Helios rose from the sea with fireballs in each hand and drove a chariot across the sky.
Kobe did, too.
One was a mythical god, the other a legendary man.
Kobe Bryant was born with a basketball in his hands and died with his daughter in his arms. In the mourning of the morning after, it still seemed like an unreal Greek tragedy.
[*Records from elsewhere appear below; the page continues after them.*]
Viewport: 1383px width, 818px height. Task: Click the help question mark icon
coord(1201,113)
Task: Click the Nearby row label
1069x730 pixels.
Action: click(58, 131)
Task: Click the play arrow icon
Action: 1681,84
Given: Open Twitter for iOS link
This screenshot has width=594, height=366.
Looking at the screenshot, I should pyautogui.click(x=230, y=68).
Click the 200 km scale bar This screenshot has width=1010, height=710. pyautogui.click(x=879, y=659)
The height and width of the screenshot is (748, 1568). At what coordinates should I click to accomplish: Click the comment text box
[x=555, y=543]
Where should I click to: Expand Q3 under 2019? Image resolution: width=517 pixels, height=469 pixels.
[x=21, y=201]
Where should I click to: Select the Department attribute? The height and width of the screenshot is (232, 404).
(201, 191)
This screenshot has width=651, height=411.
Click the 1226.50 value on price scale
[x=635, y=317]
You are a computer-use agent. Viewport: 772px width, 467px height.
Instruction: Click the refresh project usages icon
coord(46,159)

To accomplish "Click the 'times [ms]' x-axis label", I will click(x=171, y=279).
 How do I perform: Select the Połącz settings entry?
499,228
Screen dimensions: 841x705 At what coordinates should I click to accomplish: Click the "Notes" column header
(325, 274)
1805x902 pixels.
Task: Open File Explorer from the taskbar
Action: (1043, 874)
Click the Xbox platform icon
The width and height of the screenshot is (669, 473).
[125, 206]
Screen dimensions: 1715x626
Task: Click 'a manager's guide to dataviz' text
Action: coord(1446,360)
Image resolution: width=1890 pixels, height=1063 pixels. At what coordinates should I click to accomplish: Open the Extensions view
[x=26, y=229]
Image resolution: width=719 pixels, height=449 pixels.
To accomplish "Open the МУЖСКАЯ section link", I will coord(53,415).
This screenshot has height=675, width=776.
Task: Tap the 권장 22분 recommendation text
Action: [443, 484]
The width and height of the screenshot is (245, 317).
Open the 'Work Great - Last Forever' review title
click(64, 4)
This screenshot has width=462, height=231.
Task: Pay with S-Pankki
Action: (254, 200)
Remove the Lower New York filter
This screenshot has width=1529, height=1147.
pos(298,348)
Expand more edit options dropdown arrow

After a stranger told my daughter and me that Kobe Bryant and Gianna were among nine passengers killed in a helicopter crash, we hugged. Especially, as a father and someone who knew Kobe, I was so sad about the heart-squeezing news.
In a half-century of writing about professional basketball, I’ve been witness to the passing of the glowing torch from Elgin Baylor to Julius Erving to Michael Jordan to Kobe Bryant. All have been game-transformers.
Kobe began playing basketball at age 3 and stopped at 37 after five NBA championships and a storied career through three decades. But, as one journey concluded, another as businessman, mentor, Oscar and Emmy winner, producer, author, speaker, philanthropist and coach to daughter “Gigi” started.
His second career was finished prematurely at 41.
The Earth stopped rotating Sunday. Colorado felt the tremor.
As a teenager, Kobe could have been a Nuggets’ player. At a suburban Philadelphia high school, Kobe, in his senior season, averaged 30.8 points, 12 rebounds, 6.5 assists, 4 steals and 3.8 blocked shots and led his team to the state championship. He spurned offers from dozens of colleges and became only the seventh prep player to go directly to the pros.
The Nuggets owned the 10th pick in the 1996 draft. Despite the recommendations of scouts and media, general manager-coach Bernie Bickerstaff wanted experienced players, not a 17-year-old kid.
Bickerstaff traded away the selection, got the 23rd spot and chose a center from Greece who nobody with the franchise had seen, and who wouldn’t play in the NBA. Bickerstaff, who later would briefly coach Bryant and the Lakers, wasn’t alone with his monumental mistake.
Twelve teams passed on Bryant, and the Charlotte Hornets also would have at No. 13 if the Lakers hadn’t offered to make a trade (centering around Vlade Divac) if they could get Kobe.
In his first appearance in Denver, just after the Broncos won their first Super Bowl, Bryant hardly caused a murmur with nine points. He scored eight at old McNichols Arena later in the season.
Fast forward to 2002-2003 after Bryant had developed into a generational NBA star. On Dec. 28, Bryant scored 39 against the Nuggets at The Can. The teams then had back-to-back games in L.A. and Denver on Feb. 11-12. Kobe cruised for 41 in the first.
The next day at the Lakers’ shoot-around I asked Bryant about playing consecutive games against the same opponent. “Doesn’t matter. I’ll go as hard as I did last night.’’
He scored 52 — for a total of 93 points in 26 hours vs. the Nuggets.
But, in 2003 in Colorado, Kobe endured the lowest juncture of his life.
He was scheduled July 1 for knee surgery at the prestigious Steadman Clinic in Vail. Kobe checked in two nights earlier at the Lodge and Spa at Cordillera in Eagle. Kobe, 24, was accused of rape by a young woman employee and charged with felony assault.
The next time I saw him at an early October hearing in Eagle we nodded but exchanged no words. His first game in Denver of the season was Jan. 7, 2004. The sellout crowd of 19,739 seemed almost equally split in their loyalty. Hundreds of Lakers fans wore Bryant jerseys, and thousands of others cheered him. The rest jeered. He scored 27 in defeat.
The court case dragged on 14 months until the accuser declined to testify, and charges were dropped. A civil case was settled out of court, and Kobe expressed an open apology to the woman. The episode did change, and possibly mature Kobe, but remained a significant smear, even in stories Sunday that referred to “the Colorado incident.’’
With Kobe dominating, the Lakers would defeat the Nuggets in three playoff series, including the close Western Conference Finals in 2009. Bryant, who announced that he would retire following the 2015-16 season, played his final game in Denver on Feb. 3. Despite being injured, Kobe trudged through 11 minutes, scoring only five points. He presented a young girl his game sneakers. Kobe received a standing ovation when he was introduced.
NBA history cannot be written without a prominent chapter on Kobe Bryant, his zeniths and his nadirs, his fireballs and his chariot rides, his magnitude, and his shooting, and his passing.